When the Stars Begin to Fall: Imagination and the American South is accompanied by a catalogue featuring essays by the exhibition’s organizer, Assistant Curator Thomas J. Lax, along with leading scholars Horace D. Ballard Jr., Katherine Jentleson, Scott Romine and Lowery Stokes Sims, who write on notions of spirituality, the ethics of self-taught art and the idea of the South in the American project.
When the Stars Begin to Fall: Imagination and the American South exhibition catalogue is generously supported by the Ed Bradley Family Foundation.

Glenn Kaino: 19.83

On October 16, 1968, during the medal ceremony for the men’s 200-meter race at the Mexico City Olympic Games, American athletes Tommie Smith, then twenty-four, and John Carlos raised their black-gloved fists in a symbolic act of protest. This gesture, seen around the world and captured through images that would go on to circulate well beyond the act itself, became a catalytic symbol for a myriad of beliefs, ideas and social causes.

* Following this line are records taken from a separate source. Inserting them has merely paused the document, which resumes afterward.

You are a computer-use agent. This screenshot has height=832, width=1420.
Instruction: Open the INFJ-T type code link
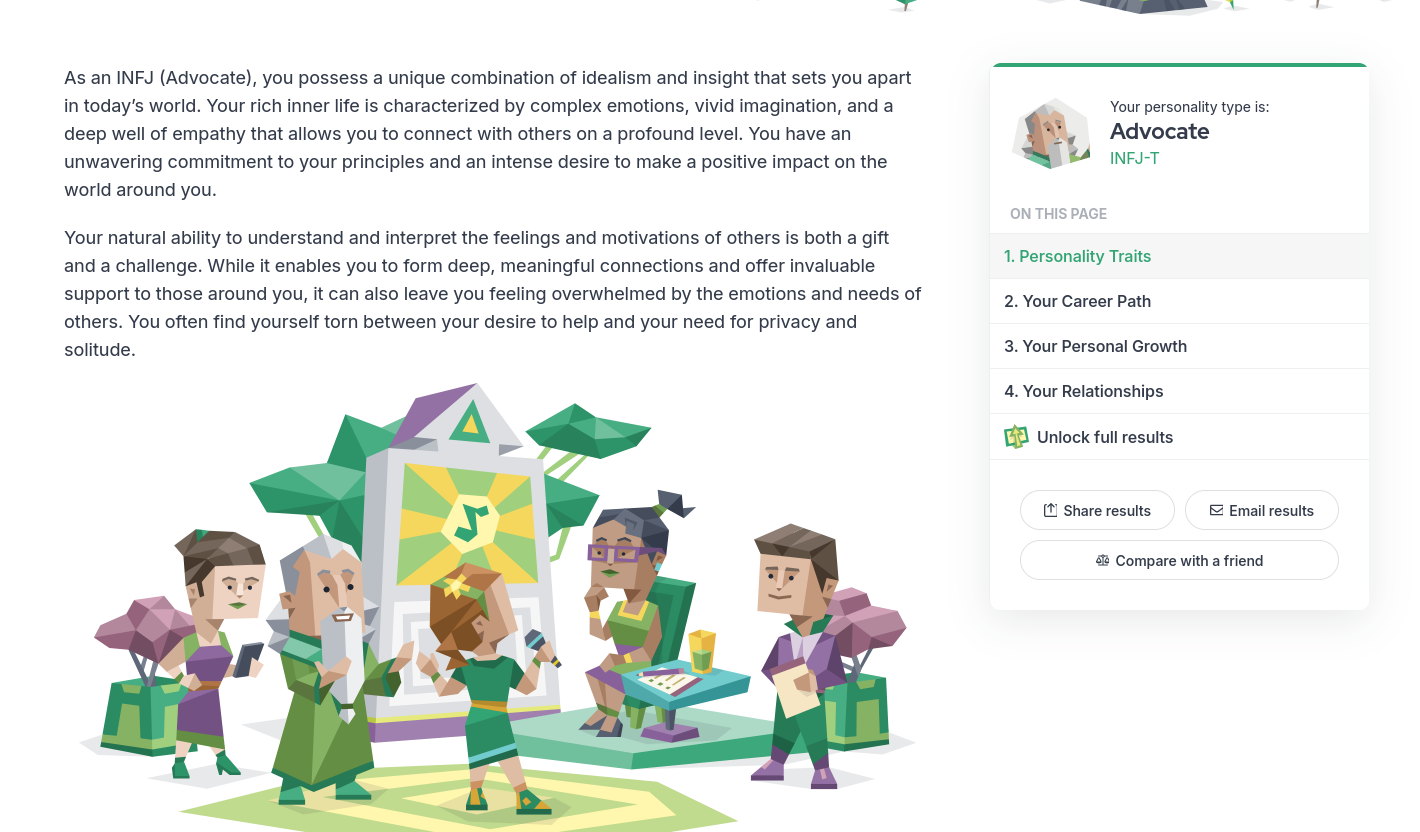coord(1134,158)
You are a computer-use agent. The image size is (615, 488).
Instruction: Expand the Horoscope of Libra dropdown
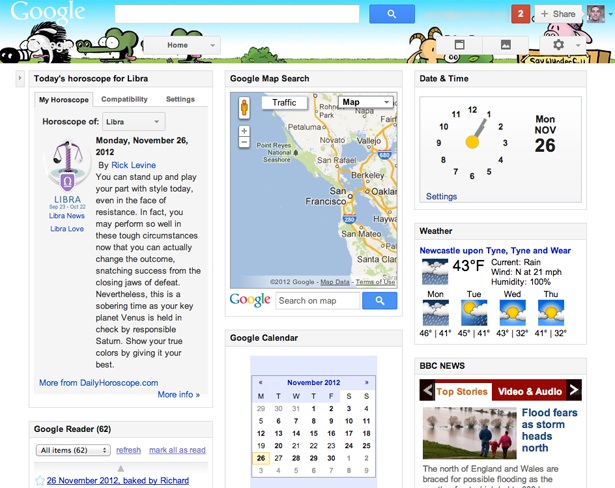(x=133, y=121)
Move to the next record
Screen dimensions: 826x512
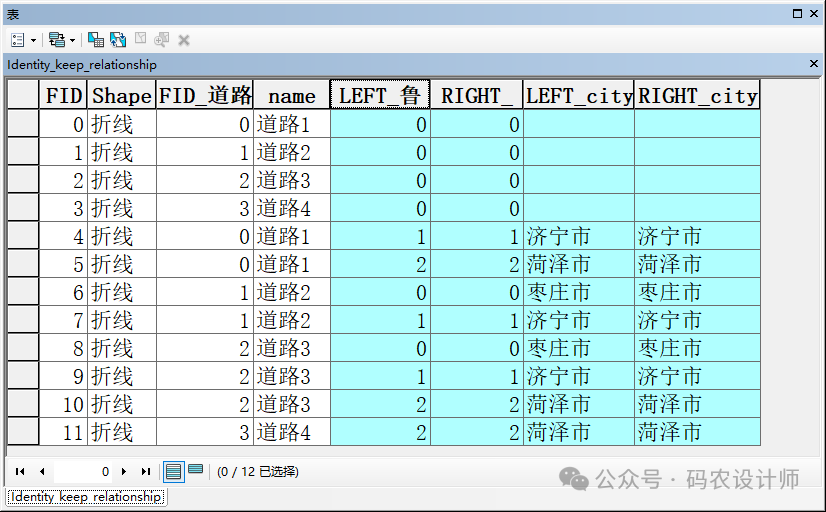(x=124, y=471)
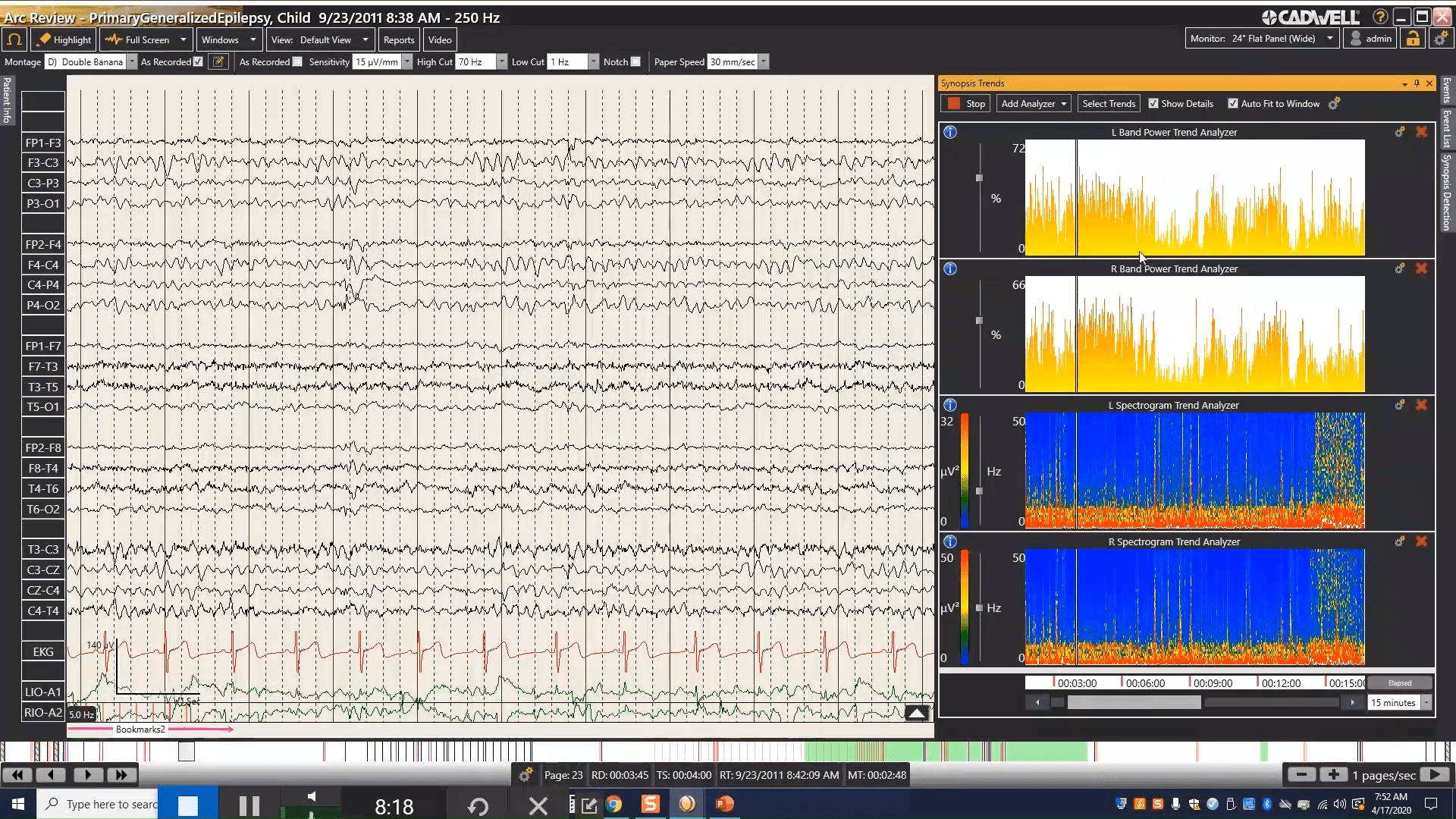The image size is (1456, 819).
Task: Click the Stop button in Synopsis Trends
Action: click(x=965, y=103)
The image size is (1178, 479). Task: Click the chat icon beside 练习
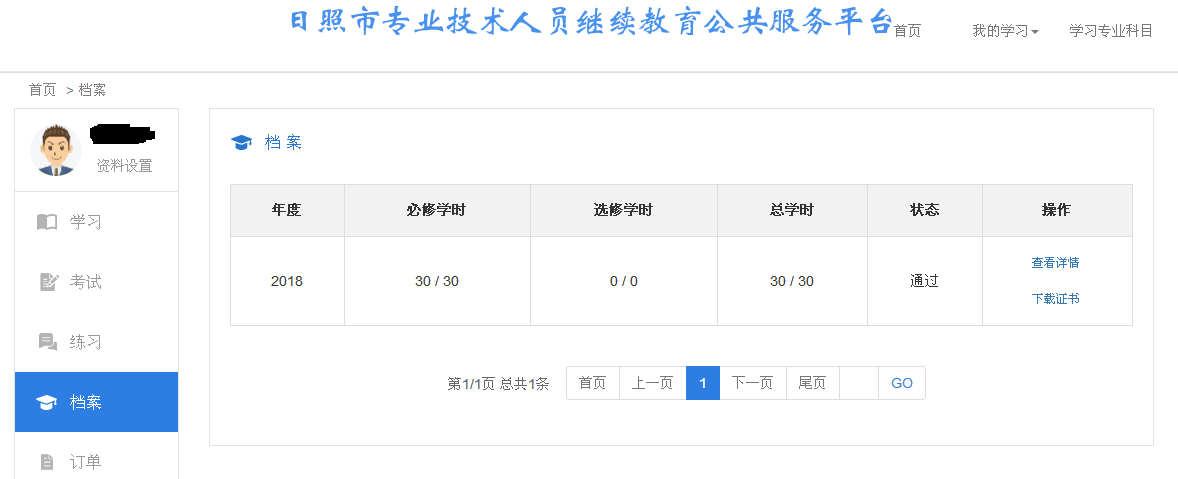tap(47, 342)
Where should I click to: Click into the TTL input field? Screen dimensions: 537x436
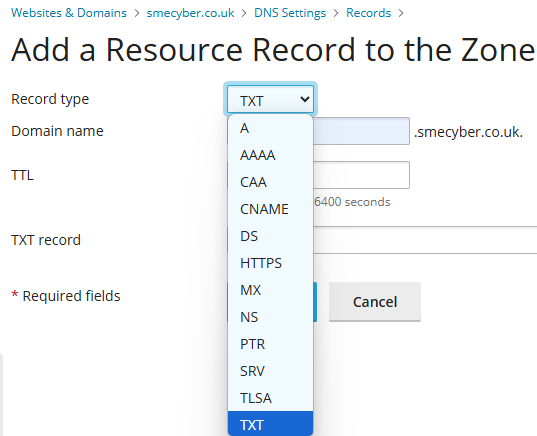[361, 175]
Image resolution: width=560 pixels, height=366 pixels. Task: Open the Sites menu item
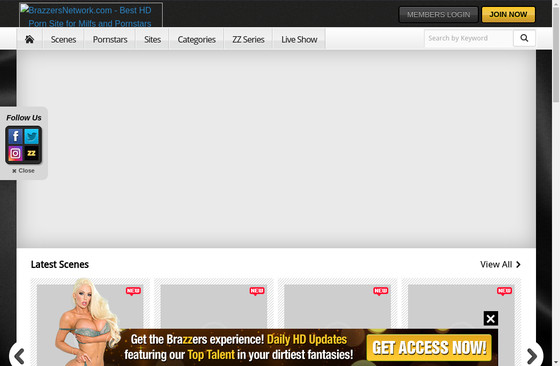152,39
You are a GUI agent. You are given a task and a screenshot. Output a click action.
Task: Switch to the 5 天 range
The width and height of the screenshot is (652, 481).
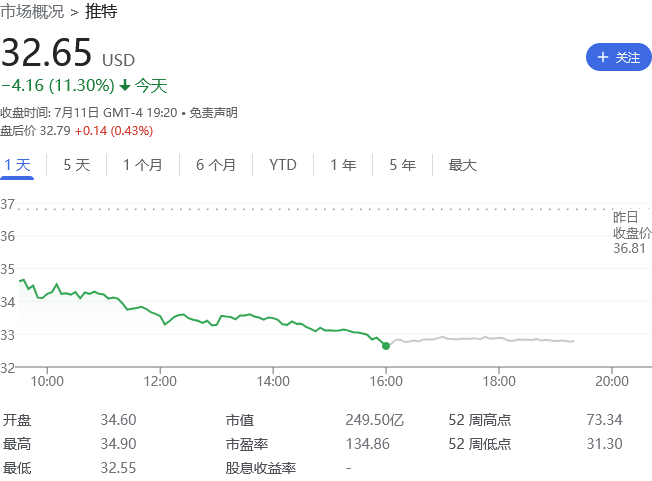click(77, 165)
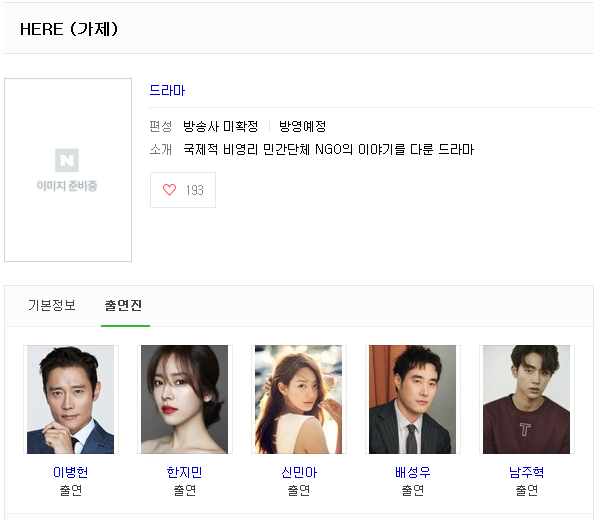Screen dimensions: 599x520
Task: Click the 이미지 준비중 poster placeholder
Action: click(68, 170)
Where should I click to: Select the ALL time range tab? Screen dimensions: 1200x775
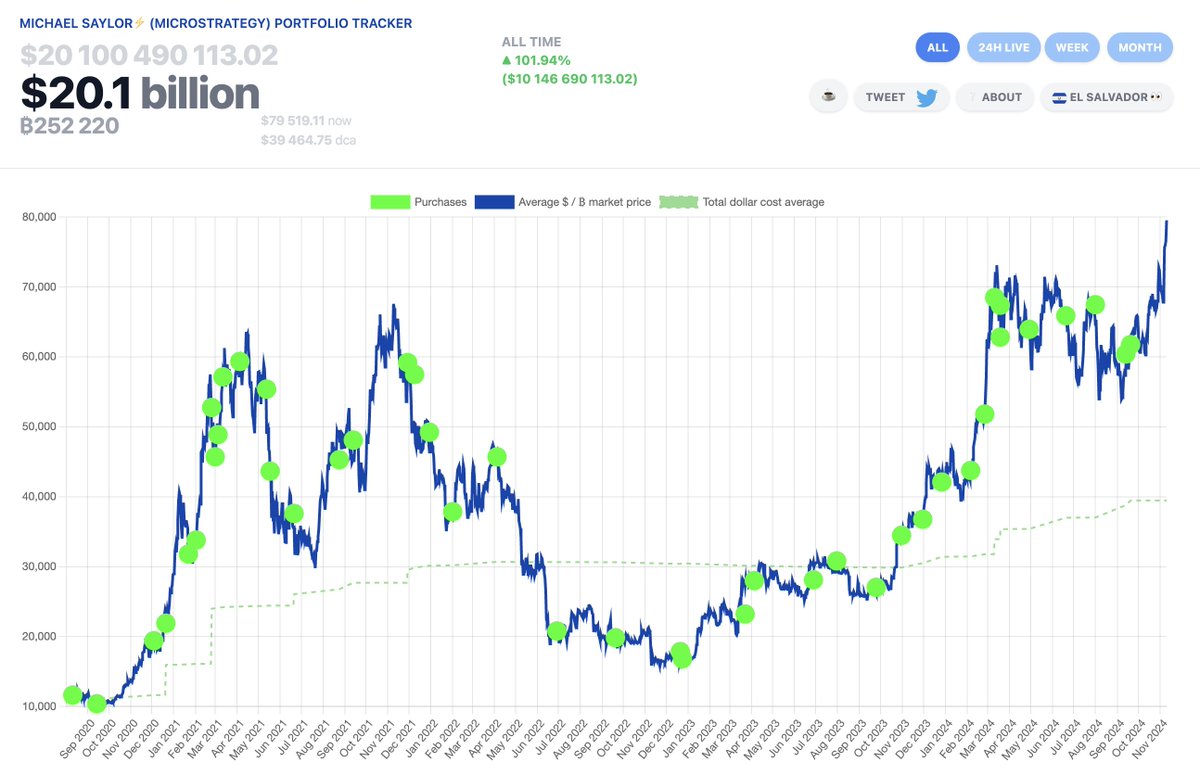937,47
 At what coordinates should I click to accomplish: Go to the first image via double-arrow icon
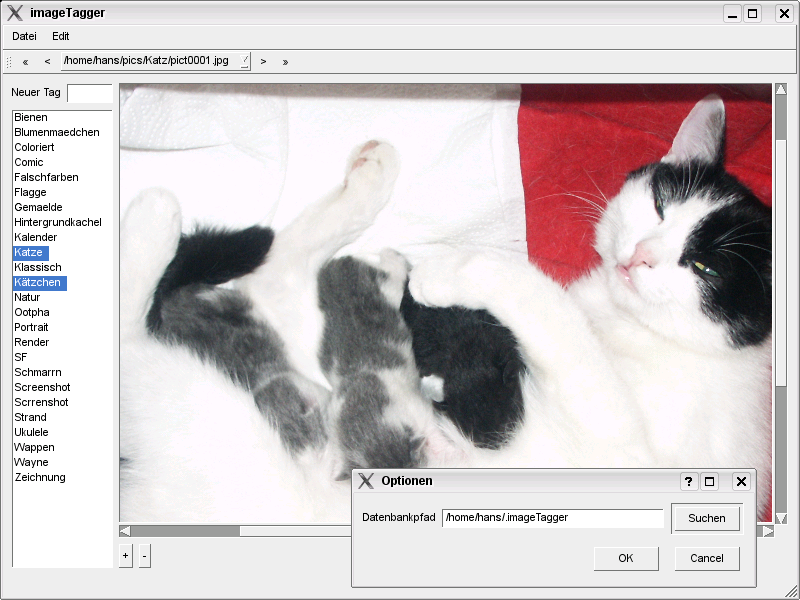23,61
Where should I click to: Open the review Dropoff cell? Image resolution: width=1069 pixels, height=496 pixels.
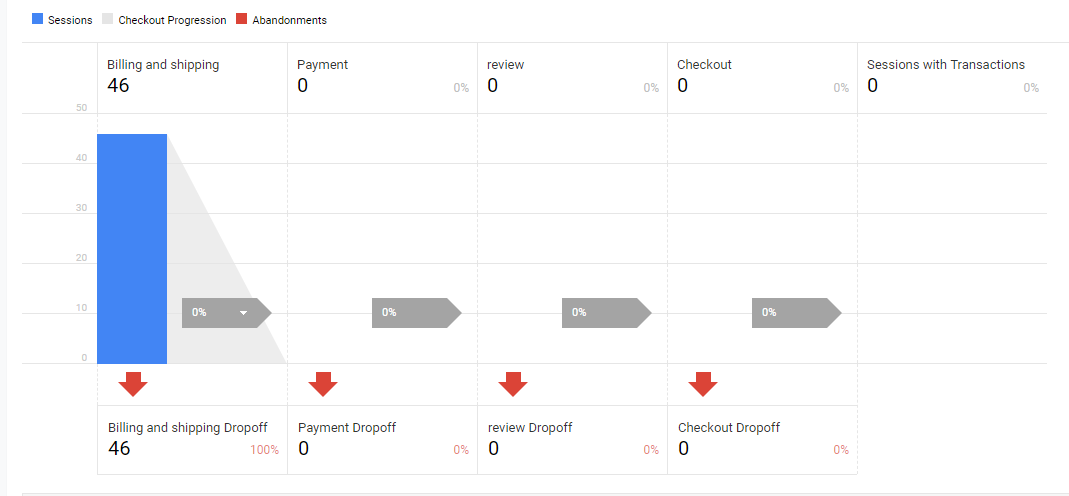click(x=573, y=440)
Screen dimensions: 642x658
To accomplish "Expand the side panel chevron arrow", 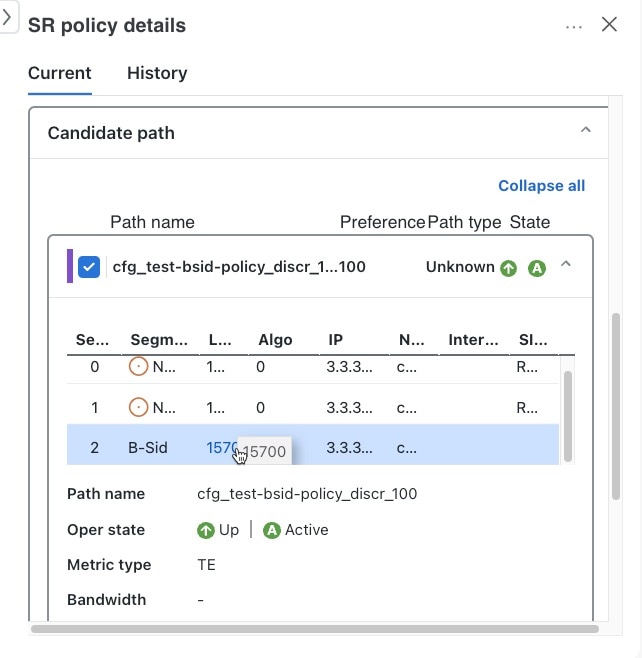I will coord(7,17).
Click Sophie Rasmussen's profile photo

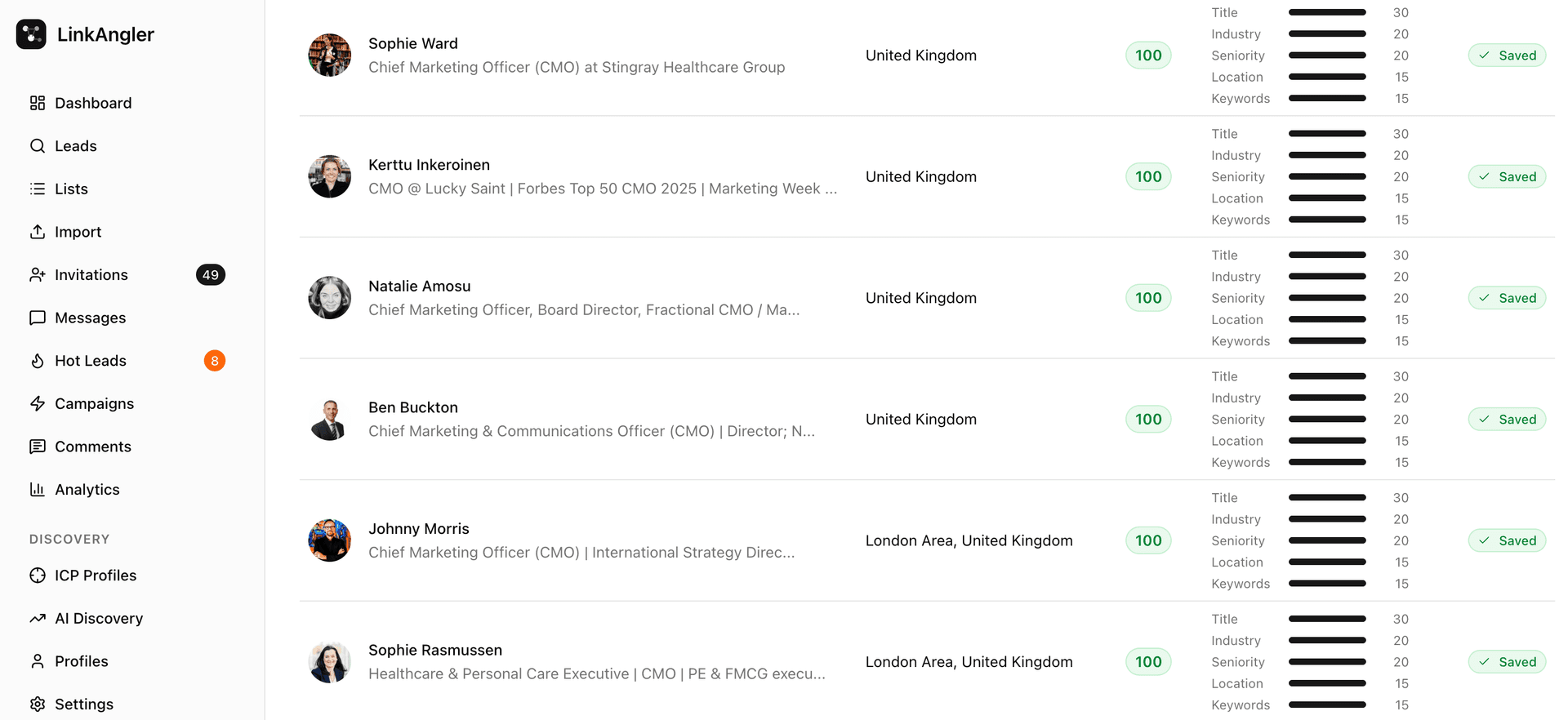330,662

For 19.83, Los Angeles–based artist Glenn Kaino (b. 1972) presents the New York debut of two works that mark the genesis of his ongoing collaboration with Olympian Tommie Smith. Bridge (2013) will transform the Museum’s street-level atrium space with a large-scale installation, while 19.83 (2013) will be presented in the Museum’s Project Space. In Bridge, Kaino uses several gold- painted casts of Tommie Smith’s arm to assemble a sculptural installation that takes the form of an upward-leading bridge. The structure, echoing multiple histories and ideas associated with the iconic image of Smith and Carlos, becomes a reservoir of memories that allows for the merging of past and present stories and a site to reflect on the impact of a powerful gesture nearly four decades after its occurrence. Bridge will be in conversation with 19.83, a sculptural environment from that also gives the exhibition its name. The work refers to Smith’s world record–breaking completion of the 200-meter race in 19.83 seconds, and takes the form of a three-level platform reminiscent of the one used to honor the top competitors at the Olympics. Plated in gold, the reflective and monumental object gives shape to the complexities of memory and brings form to the structures in which narratives are created, transmitted, challenged and remade.
Together, these works are an examination of the conditions from which symbolic moments such as the salute enter history, how these circumstances evolve over time and how memory and history compete for relevance in the present.
Glenn Kaino: 19.83 is organized by Assistant Curator Naima J. Keith.

Draped Down

In 1942, cultural anthropologist and novelist Zora Neale Hurston listed the term “draped down” as one of several terms meaning “well-dressed” in a glossary of Harlem Renaissance–era slang. The term seems as prescient today as it did when Hurston first recorded it. Draped Down highlights the ways in which feminine beauty is constructed, traced and interpreted in painting and photography. Triggering the senses through color, tone, form, context and memory, fashion and art intersect in works by artists including Njideka Akunyili (b. 1983), Narcissister (b. 1971), Malick Sidibé (b. 1935), James VanDerZee (1886–1983), Xaviera Simmons (b. 1974) and Fatima Tuggar (b. 1967). 4This exhibition encourages viewers to use a sartorial lens to expand their perceptions of art; read the works through pose, gesture and attitude; and, in turn, consider the implications of such readings. Draped Down is organized by 2013 Curatorial Fellow Monique Long.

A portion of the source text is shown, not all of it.